TritonVM / tasm-lang

Writing tasm with Rust syntax
15 stars 2 forks source link

Cannot handle nested `Vec<Vec<T>>` outside of `Box` #58

Closed Sword-Smith closed 5 months ago

Sword-Smith commented 6 months ago

let a: Vec<Vec<u32>> = vec![e0, e1, ...], e0 = vec![e00, e01] is currently represented like this:

Layout A Stack: _ *a Memory Address Value
a a_len
a+1 *e0
a+2 *e1
a+3 *e2
... ...
e0 e_0_len
e0 +1 e_0[0]
e0 +2 e_0[1]
... ...
For Box<Vec<Vec<T>>>, BFieldCodec dictates the memory layout, since this is how values are non-deterministically initialized in memory: Layout B Stack: _ *a Memory Address Value
a a_len
a+1 e_0_size
a+2 e_0_len
a+3 e_0[0]
a+4 e_0[1]
a+5 e_1_size
a+5 e_1_len
a+5 e_1[0]
... ...

This mismatch in memory layouts is incompatible with the compiler's rule that Box<Vec<T>> has the same memory layout as Vec<T>. Currently the code generator for setting and getting values based on indices assumes the memory layout for Box. So how do we progress here? I see a few options:

  1. Give up on the rule that Box<Vec<T>> has the same memory layout as Vec<T> in all cases
  2. Change memory layout for Vec<Vec<T>>
  3. Change BFieldCodec, though I'm not sure how to use pointers
  4. Accept that the compiler can only handle nested lists if they're non-deterministically initialized.

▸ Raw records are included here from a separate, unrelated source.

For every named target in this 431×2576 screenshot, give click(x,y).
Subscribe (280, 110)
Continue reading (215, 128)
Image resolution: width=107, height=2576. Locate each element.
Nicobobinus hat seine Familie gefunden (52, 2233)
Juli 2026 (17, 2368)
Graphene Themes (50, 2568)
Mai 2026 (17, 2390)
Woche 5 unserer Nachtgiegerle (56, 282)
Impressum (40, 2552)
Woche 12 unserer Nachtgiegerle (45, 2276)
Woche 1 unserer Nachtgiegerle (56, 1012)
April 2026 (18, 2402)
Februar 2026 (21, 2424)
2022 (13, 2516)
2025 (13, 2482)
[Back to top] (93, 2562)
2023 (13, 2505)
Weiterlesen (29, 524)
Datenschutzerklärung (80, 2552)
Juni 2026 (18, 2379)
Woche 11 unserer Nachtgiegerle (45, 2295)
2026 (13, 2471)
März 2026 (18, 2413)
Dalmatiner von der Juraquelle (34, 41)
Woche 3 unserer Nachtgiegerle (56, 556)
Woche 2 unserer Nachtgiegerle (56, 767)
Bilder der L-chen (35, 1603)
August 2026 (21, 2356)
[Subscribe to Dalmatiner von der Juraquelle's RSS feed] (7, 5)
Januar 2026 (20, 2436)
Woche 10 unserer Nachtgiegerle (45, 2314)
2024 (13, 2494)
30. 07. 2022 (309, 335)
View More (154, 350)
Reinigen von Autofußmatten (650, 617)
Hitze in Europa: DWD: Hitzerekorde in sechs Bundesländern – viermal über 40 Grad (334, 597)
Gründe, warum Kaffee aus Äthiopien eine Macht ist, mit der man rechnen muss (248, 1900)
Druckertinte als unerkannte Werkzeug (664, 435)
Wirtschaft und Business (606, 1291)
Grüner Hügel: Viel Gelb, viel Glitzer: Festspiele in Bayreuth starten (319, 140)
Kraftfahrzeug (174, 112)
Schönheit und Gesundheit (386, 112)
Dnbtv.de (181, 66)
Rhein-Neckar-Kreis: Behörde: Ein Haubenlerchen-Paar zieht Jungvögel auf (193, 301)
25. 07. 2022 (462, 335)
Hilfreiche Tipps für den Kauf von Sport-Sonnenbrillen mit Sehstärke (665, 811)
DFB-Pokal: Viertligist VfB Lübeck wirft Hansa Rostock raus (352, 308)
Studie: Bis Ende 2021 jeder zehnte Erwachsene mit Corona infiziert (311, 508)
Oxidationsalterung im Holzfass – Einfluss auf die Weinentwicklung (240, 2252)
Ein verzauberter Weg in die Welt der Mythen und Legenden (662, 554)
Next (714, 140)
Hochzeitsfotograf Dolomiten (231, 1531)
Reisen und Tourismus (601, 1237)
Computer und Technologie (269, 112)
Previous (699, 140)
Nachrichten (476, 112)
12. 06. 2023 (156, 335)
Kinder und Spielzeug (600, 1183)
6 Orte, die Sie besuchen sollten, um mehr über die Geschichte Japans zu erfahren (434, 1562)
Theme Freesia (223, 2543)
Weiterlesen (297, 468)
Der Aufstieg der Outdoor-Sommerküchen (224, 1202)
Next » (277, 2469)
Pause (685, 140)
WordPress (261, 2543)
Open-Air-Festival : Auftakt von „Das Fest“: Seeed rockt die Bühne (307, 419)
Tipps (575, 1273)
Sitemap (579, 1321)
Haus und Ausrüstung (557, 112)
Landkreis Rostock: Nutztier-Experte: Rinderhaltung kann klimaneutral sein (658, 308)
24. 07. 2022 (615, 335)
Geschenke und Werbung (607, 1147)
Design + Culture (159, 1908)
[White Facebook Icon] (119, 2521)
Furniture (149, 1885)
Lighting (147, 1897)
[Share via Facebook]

Let me hear your thoughts :)

Sword-Smith commented 5 months ago

After some discussion with @jan-ferdinand and @aszepieniec I am leaning towards 2, re-allocating memory when constructing nested lists. An alternative would be to change BFieldCodec, option 3 above, such that it contains pointers to appended data, making BFieldCodec follow layout A. This would probably mean that all non-deterministically initialized objects would have to be placed in memory at address 0 (to make pointers of encoding consistent with pointers to RAM) but since we have dedicated the memory region $[0,2{32})$ to initialized RAM, that should be fine.

For now though, we go with option 2 which is going to make the runtime of building nested vectors and boxing values through Box::new very expensive. We accept this cost since we do not believe that we need to do any of those things in the recufier.

Sword-Smith commented 5 months ago

For now, we accept that this is a known limitation of the compiler. Fixing it according to 2 above (Change memory layout for Vec<Vec<T>> to match that of Box<Vec<Vec<T>>>) would incur a runtime punishment of reallocating memory for each element that is pushed to the vector, and a linear running time for index arithmetic for each push, as the free pointer needs to be found each time push is called. We don't think we need this, so we're not going to fix it.

With a8d6851b48ad514c53762f84e047aad87095f700 the compiler panics is the developer attempts to build such a vector.